Peder Gregers Hansen, an outstanding leader in experiments with nuclei far from stability, died of multiple myeloma on July 20, 2005 in Lansing, Michigan.
Gregers was born on January 11, 1933 in Svendborg on the south of the island of Fyn in Denmark. He had a profound sense of history and could trace his genealogy back for many generations. He received the M.Sc. degree from the Technical University of Denmark in 1955 as chemical engineer and started his work at the Niels Bohr Institute and Risø National Laboratory, first as research scientist and later as group leader.
From the very beginning Gregers was involved in all aspects of nuclear physics experimentation where chemical techniques were used as an auxiliary, though frequently necessary, practical tool, especially in working with rare earth elements. His rich knowledge and permanent interest in chemistry helped Gregers develop a deep understanding of the relationship between atomic and nuclear phenomena, which he preserved during his entire career: twenty years later he and J. Lindhard would write a short letter on atomic effects in tritium beta decay that convincingly dismissed claims for the existence of a 17 keV neutrino. Ten years of experimental work at Risø and dozens of publications on the frontiers of nuclear spectroscopy earned him the degree of Doctor of Science from the University of Copenhagen in 1965.
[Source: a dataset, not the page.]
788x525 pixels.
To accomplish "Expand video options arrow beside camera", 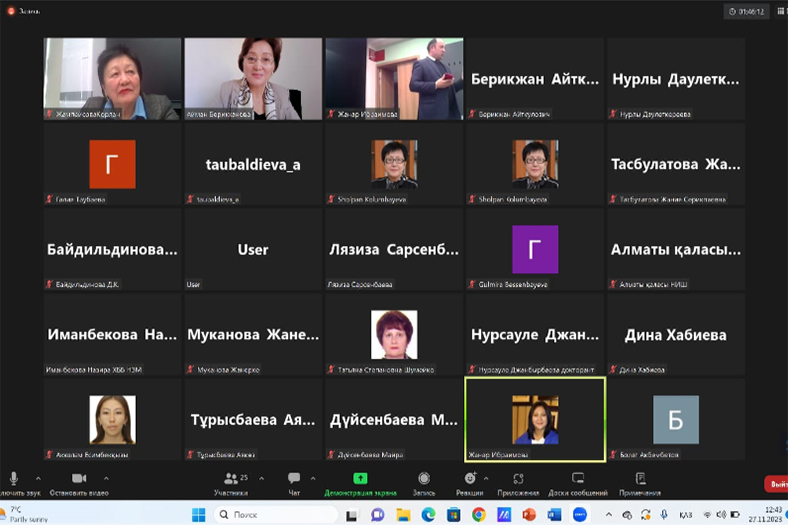I will [x=106, y=479].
In 1966 Gregers accepted the position of Professor of Experimental Physics at the University of Aarhus, a chair that he held until 1995. Continuing his active work in nuclear physics, he was especially interested in nuclear beta decay and in precise measurements of transition rates, extraction of nuclear matrix elements, beta-gamma directional correlations and their relation to nuclear structure. At the same time he became directly involved in the experimental program at the newly constructed ISOLDE facility at CERN. Up to then, the physics of nuclei far from stability was an exotic subject with scarce experimental information. Now this field became experimentally accessible, and this was where Gregers' main interests and efforts were concentrated for the rest of his life.
As a senior physicist at CERN, Gregers served as the group leader responsible for the experimental program at ISOLDE (1969-1979). During 1974-1977 he also acted as deputy division leader in the Experimental Physics Division at CERN. Enormous experience and deep theoretical knowledge made him a prominent authority in the physics of nuclei far from the line of stability (now often referred to as rare isotope research). This field was undergoing a tempestuous growth, as one can easily see from the comparison of two review papers by Gregers: "Nuclei far off the stability line" (Montreal, 1969) and "Experiments with beams of rare isotopes: A fifty-year perspective 1951-2001" (Nuclear Physics News, 2001). Gregers' first-hand account on the development of nuclear physics at CERN can be found in History of CERN, vol. III. At the same time he participated in important experiments at other European facilities, GANIL in France and GSI in Germany. Being always socially active, he served as President of the Danish Physical Society (1982-1984) and in 1987 was elected to the Royal Danish Academy of Sciences and Letters. He also served on numerous scientific advisory bodies and program committees, organized schools and conferences, and chaired the Proton Synchrotron and Synchrocyclotron Committee at CERN (1981-1985).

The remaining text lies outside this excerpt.